Page text ::

——————

"I'm not here to blame Mathew Tait for the defeat against Wales," said Andy Robinson, the England coach, a few seconds after naming his team to play France in this week's Sabbath offering from the Six Nations Championship - a team in which the teenage centre from Newcastle was nowhere to be seen, either in the starting line-up or on the bench.
Since the rest of a three-quarter line that threatened virtually nothing and achieved even less in Cardiff survived the cut, it was not easy to take Robinson at his word.
Good enough for England one week, but not good enough the next? As Robinson acknowledged, test rugby is an unforgiving place.
"I'm disappointed for Mathew; we all are," he said. "But I don't see him as a 19-year-old, I see him as a rugby player. And like all rugby players, he'll have his good times and his bad times.
"We sat down together and talked it through. He will remain with the squad and will be involved in this tournament as it unfolds.
"For this game, we feel we need a slightly different approach and have picked the side accordingly. It's where we are as a team."
Suitably enough, this different approach has another centre at its centre: Olly Barkley of Bath, who very nearly dug England out of the hole into which they disappeared at the Millennium Stadium by putting boot to ball in the time-honoured fashion.

——————

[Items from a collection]
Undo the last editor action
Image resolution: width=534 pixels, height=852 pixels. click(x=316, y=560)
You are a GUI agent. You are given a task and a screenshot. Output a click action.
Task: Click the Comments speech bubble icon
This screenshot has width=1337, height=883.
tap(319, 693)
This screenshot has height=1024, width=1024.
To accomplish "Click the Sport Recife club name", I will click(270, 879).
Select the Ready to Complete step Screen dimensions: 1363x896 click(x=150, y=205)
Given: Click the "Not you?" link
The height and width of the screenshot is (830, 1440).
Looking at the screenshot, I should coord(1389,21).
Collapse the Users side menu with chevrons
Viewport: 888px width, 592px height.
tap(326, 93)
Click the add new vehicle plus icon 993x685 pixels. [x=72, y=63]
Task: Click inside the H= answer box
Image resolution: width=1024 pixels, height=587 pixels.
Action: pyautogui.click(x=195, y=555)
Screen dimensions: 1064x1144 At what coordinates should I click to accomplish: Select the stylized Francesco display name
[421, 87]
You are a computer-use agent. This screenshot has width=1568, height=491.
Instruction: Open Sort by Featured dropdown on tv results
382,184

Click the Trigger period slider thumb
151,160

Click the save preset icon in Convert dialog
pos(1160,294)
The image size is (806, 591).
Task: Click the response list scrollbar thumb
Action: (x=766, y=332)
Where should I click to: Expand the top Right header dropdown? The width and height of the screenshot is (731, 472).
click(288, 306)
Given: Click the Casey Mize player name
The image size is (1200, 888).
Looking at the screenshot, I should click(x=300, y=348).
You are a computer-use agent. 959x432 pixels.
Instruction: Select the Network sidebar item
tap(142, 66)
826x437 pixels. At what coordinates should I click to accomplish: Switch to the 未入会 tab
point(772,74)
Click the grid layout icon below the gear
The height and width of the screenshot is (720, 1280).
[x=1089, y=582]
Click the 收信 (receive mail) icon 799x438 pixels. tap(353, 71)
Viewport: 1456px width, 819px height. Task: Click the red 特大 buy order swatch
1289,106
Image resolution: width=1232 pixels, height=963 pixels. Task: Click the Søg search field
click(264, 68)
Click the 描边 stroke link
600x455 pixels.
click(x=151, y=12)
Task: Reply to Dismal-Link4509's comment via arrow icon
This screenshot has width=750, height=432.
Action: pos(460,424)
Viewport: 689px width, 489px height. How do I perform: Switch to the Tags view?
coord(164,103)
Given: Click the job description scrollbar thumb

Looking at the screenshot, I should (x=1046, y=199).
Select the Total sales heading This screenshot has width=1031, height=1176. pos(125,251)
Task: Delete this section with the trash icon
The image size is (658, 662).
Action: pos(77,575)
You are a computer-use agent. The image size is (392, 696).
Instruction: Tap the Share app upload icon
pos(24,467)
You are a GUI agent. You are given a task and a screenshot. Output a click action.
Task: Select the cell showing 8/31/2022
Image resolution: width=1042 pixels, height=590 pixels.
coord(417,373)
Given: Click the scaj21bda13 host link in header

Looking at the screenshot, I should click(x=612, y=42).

——————

Task requirements ::
Please continue the article about Mathew Tait being left out of England's side to face France, picking up after its last sentence.

Answer ::
He should have taken the field from the start, of course, and if Robinson did not exactly admit to botching his midfield selection last week, he did not defend his decision either.
If Tait is unfortunate to lose his place to club colleague Jamie Noon, who shifts from second five-eighth to centre to accommodate Barkley, this midfield unit still looks more potent for the selectors' tinkering.
During the second half of Sir Clive Woodward's long tenure as head coach, "red rose" followers became accustomed to certainty.
Richard Hill, Neil Back and Lawrence Dallaglio were always in the back row; the Martin Johnsons and Jonny Wilkinsons and Will Greenwoods were stone-cold picks.
Suddenly, there is a greater sense of continuity about the Tory leadership.
Robinson made seven changes, two of them positional, to his starting XV and a further four to his bench - a fallout of precisely 50 per cent, which is quite something in this day and age.
Away from the midfield, there is a first start for 22-year-old Leicester halfback Harry Ellis, who has dumped the infinitely more experienced Matt Dawson among the substitutes, and a promotion for the World Cup-winning prop from Gloucester, Phil Vickery, who replaces the stricken Julian White, whose neck injury may threaten his participation against Ireland in Dublin this month.
And the back row? Major surgery. Joe Worsley of Wasps is the only survivor from the unit badly outplayed by the Welsh, moving from No 8 to the blindside flank in place of Chris Jones. Lewis Moody has elbowed Andy Hazell out of the breakaway position, while Martin Corry returns to the middle of the formation to play his first game since dislocating an elbow during a Premiership match last month.
Ellis deserves his opportunity, and should add some zest to the England mix provided he does not allow his opponent, Dimitri Yachvili of Biarritz, to lead him astray, as he did during a recent Heineken Cup match.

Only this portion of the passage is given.